Ne te dérobe pas à ton semblable
Voilà une maxime qu’un philanthrope « laïc » pourrait bien accepter. Membres de l’espèce humaine, nous devons avoir le souci de ceux qui partagent notre humanité. Après tout, la même difficulté pourrait bien nous arriver à nous aussi et nous serions heureux d’avoir ce jour-là quelqu’un qui nous tende une main secourable… Mais le texte biblique ne dit pas tout à fait cela, si on traduit littéralement, on a « ne te dérobe pas à ta propre chair ». Pour le prophète, nous sommes donc une même chair avec ceux qui appartiennent à la descendance d’Adam, comme on a dit, dans la Genèse (2,24), que l’homme et la femme seront « une seule chair ». Cela va beaucoup plus loin que d’affirmer qu’au titre de notre humanité (et maintenant on y adjoint les animaux !), nous avons en commun de pouvoir sentir, souffrir, et… et qu’en conséquence il faut aider autrui, si nous le pouvons, à écarter ce que nous craignons pour nous-mêmes.
Saint Paul, lui, nous dit, en parlant du corps que nous formons avec tous nos frères dans la foi : « un membre souffre-t-il ? Tous les membres souffrent avec lui » (1 Corinthiens 12,26). Il s’agit donc d’une vraie com-passion, de « souffrir avec » eux, de porter le fardeau les uns des autres (Galates 6,2), pour éviter que certains ne se découragent et perdent confiance en Dieu.
Même si à première vue, nous semblons de simples individus juxtaposés les uns aux autres, menant seuls notre barque, en fait notre vocation est d’être un. En Adam, nous étions destinés à former un seul corps, c’est d’ailleurs la raison pour laquelle nous souffrons des conséquences de sa faute. Cette solidarité mauvaise n’a pas fait disparaît notre existence de personnes responsables, créées dans la ressemblance des personnes divines. Et, depuis que nous avons été sauvés par le Christ et plongés dans l’eau du baptême, nous formons réellement un corps, dont la solidarité est encore plus réelle.
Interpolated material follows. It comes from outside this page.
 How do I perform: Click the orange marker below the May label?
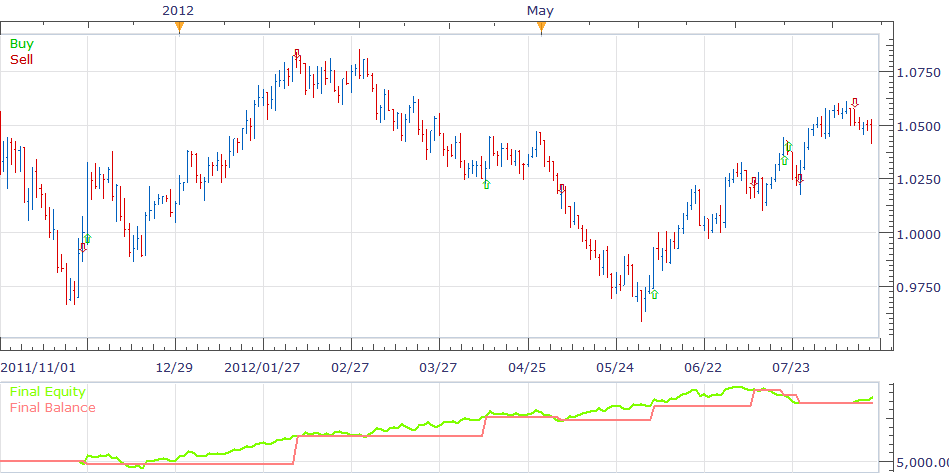(x=541, y=27)
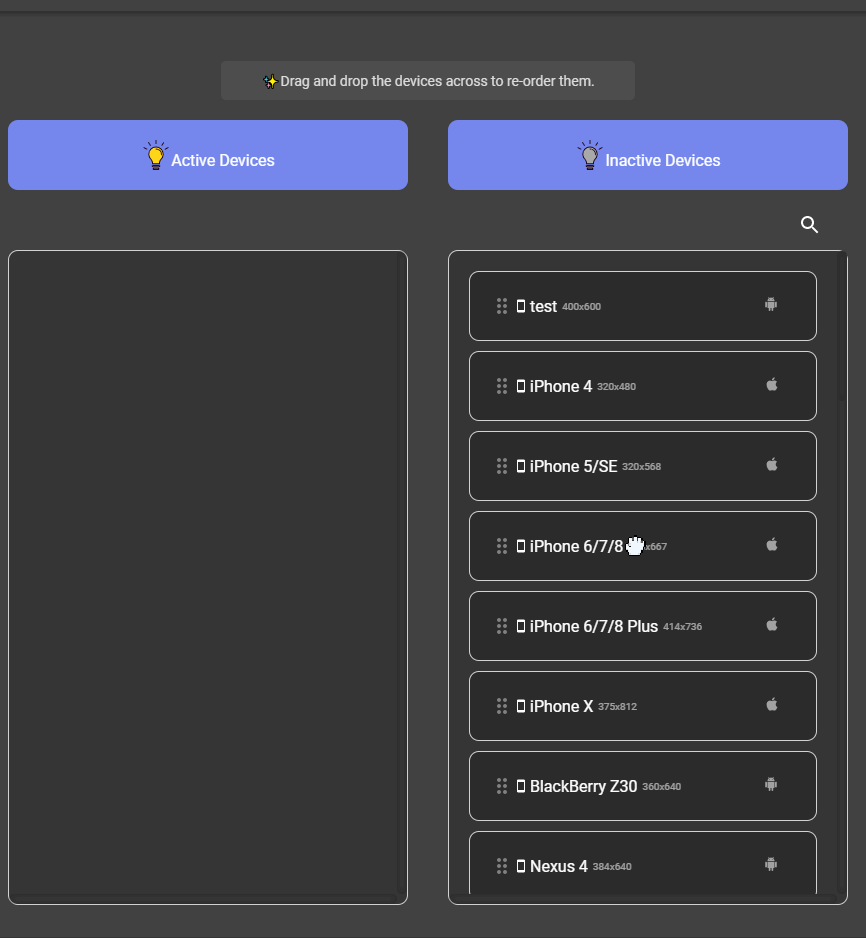
Task: Click the drag handle beside iPhone 6/7/8 Plus
Action: coord(501,626)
C’est de ce corps que nous parle saint Paul dans le chapitre 12 de sa première lettre aux Corinthiens, il a une face visible dans l’Eglise rassemblée autour de l’eucharistie, il a aussi une face invisible qui relie le ciel et la terre.
Et c’est dans l’appartenance à ce corps que nous trouvons notre joie. « Un membre est-il à l’honneur ?, tous les membres s’en réjouissent avec lui » (1 Corinthiens 12,26). Dans la phrase d’Isaïe qui fait immédiatement suite à celle qui nous a fourni le point de départ de notre réflexion, nous lisons : Alors ta lumière jaillira comme l’aurore, et tes forces reviendront vite. Comment aurions-nous tout cela, si nous n’étions branchés sur le Corps ? Dans l’Evangile d’aujourd’hui, Jésus nous dit que nous sommes « la lumière du monde ». Nous, la Lumière du monde ? Sans blague ? C’est lui qui peux dire « je suis la Lumière du monde » (Jean 8,12). Mais, si nous appartenons à son Corps, tout devient possible. « Si nous souffrons avec lui, avec lui nous règnerons ! » (2 Timothée 2,12).